State Level Feed in Tariff and Federal Preemption Papers released

Jennifer Gleason, The Environmental Law Foundation Jennifer Gleason of ELAW (Environmental Law Alliance Worldwide), and the Alliance for Renewable Energy has finished two exceptional papers on the issues of state level Feed-in Tariffs.

The first paper, Adopting State Feed-in Tariff Laws without Federal Preemption  is intended to help renewable energy advocates understand the concerns about federal preemption and understand possible paths forward for states to adopt robust FITs that are not preempted.

The second, accompanying paper Available Paths for Designing Strong State Feed in Tariffs is intended to provide sample language that could be used by states to implement a Feed-in Tariff that should not be preempted by federal law.  This language only addresses how the rates would be set.

Wednesday, June 29, 2011

What’s in a name?

The effective renewable energy policy that ARE promotes was invented (and then abandoned) in California in the early 1980s. Since then it has been picked up and successfully implemented in over 60 countries worldwide. It many countries this policy is simply called a ‘Feed-in tariff, ‘or ‘FIT’ for short.  The name ‘feed-in tariff’ is a translation from the German description of the mechanism at the heart of this policy. In English the word ‘tariff’ means ‘rate’ and is commonly used in regulatory proceedings in North America. A ‘feed-in tariff’ is the rate paid to renewable energy producers for the energy they ‘feed into the grid.’ In North America the word ‘tariff’ can also mean ‘tax’. Consequently, the term ‘feed-in tariff’ can be problematic here. North Americans have come up with a variety of other terms for this one policy: Standard Offer Contracts, Renewable Energy Standard Offers, Renewable Energy Payments, Advanced Renewal Tariffs, Feed-in Laws, Renewable Energy Dividends, and many more! It’s getting a bit confusing.

In 2010 a study was commissioned by the New York based Rockefeller Brothers Fund to rename this policy in the United States. The plan was to come up with something meaningful that most everyone could agree to.  Rockefeller’s consultants chose CLEAN Contracts—Clean, Local, Energy, Accessible, Now—Contracts.

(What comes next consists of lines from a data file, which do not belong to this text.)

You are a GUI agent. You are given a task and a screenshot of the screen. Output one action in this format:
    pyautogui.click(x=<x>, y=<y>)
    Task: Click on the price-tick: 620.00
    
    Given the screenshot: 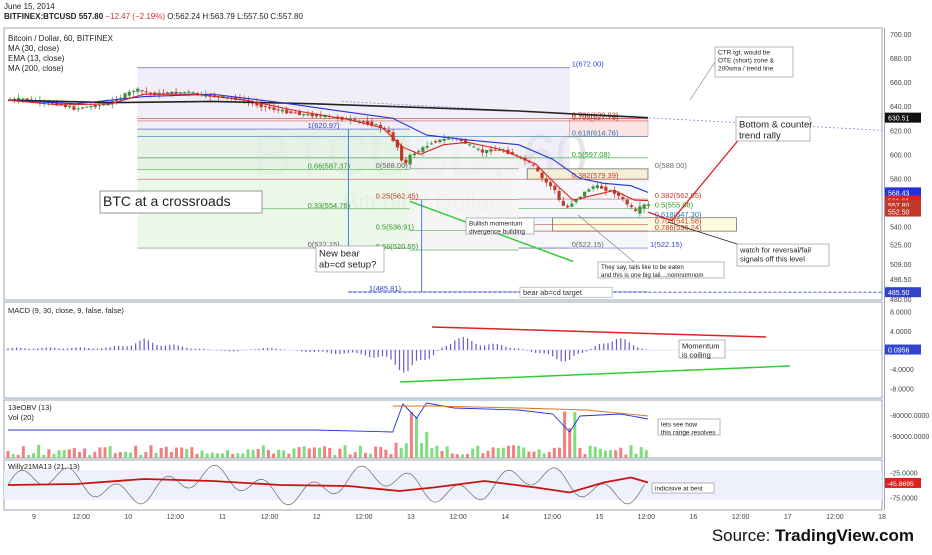 What is the action you would take?
    pyautogui.click(x=901, y=132)
    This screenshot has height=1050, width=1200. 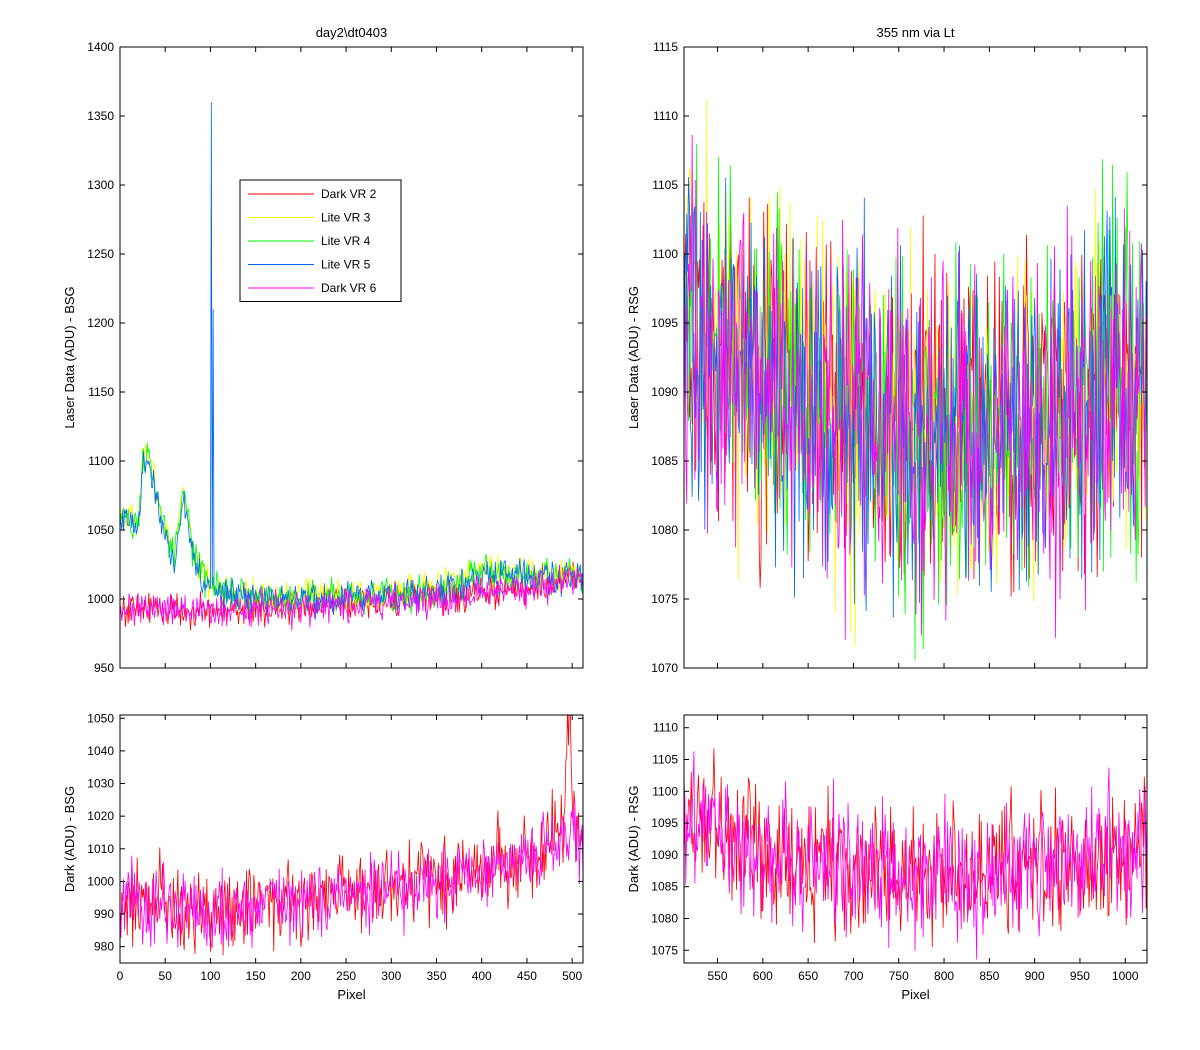 What do you see at coordinates (349, 194) in the screenshot?
I see `legend-label: Dark VR 2` at bounding box center [349, 194].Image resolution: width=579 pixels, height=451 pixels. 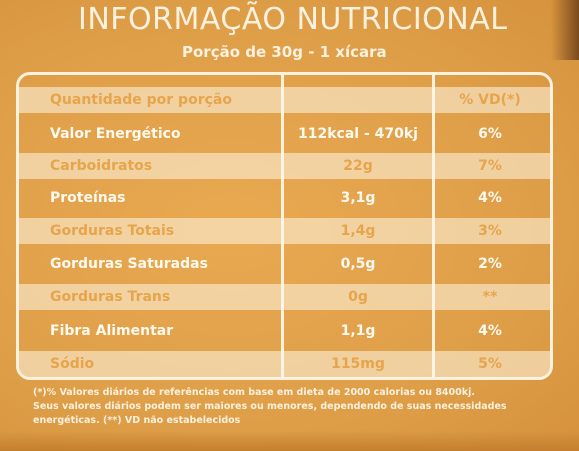 What do you see at coordinates (490, 134) in the screenshot?
I see `nutrient-vd: 6%` at bounding box center [490, 134].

Regardless of what they are called the most effective FIT policies or CLEAN Contracts share a few basic characteristics:

1.   Grid Connection: Everyone who wants to sell the renewable energy they produce is guaranteed a connection to the electrical grid. This includes producers of electricity from solar, wind, micro-hydro, hydro, biogas, geothermal, biomass, and combined heat and power (CHP) if tethered to one of the forenamed. There is no limit on the amount of renewable energy that producers can feed into the grid and sell to the utilities.

2.   Long-term Contracts: Utilities and renewable energy producers sign transparent, streamlined, long-term (15-20 year) contracts with set rates per kWh.

3.   Established Rates:

  1. The contract rates are set according to the type, size, and location of the energy producing installation. They are determined by the producer’s actual cost of generating the electricity plus a reasonable rate of return (profit). The prices are set high enough to be an incentive to new renewable energy producers and for existing producers to expand their generating capacities.
  2. An independent review board, often a state or provincial regulatory authority, is established by the governing body to periodically set the prices and terms for new contracts.

Sharing the Benefits and Costs 

As these policies are adopted throughout North America and renewable energy replaces the burning of fossil fuels there will be many benefits to everyone, including electricity rate payers. These benefits include:

  • Increased renewable energy jobs in their region, keeping more money reinvested locally
  • Less air, land and water pollution
  • Improved health and lower health care costs
  • Electricity independence and assurance of supply
  • Long-term reduction of electricity costs

In the short term, these policies may increase costs to rate payers as renewables begin to replace fossil fuel resources where the capital costs have already been recovered.   

Over time, the rapid development of renewable energy stimulated by these policies will stabilize utility costs as the price for fossil fuels continues to increase.

In Europe, Feed-in tariffs have on average added between a $1 to $2 increase per month to household electric bills. However, when fossil fuel prices have risen dramatically, as in 2008, Feed-in tariffs have saved rate payers money.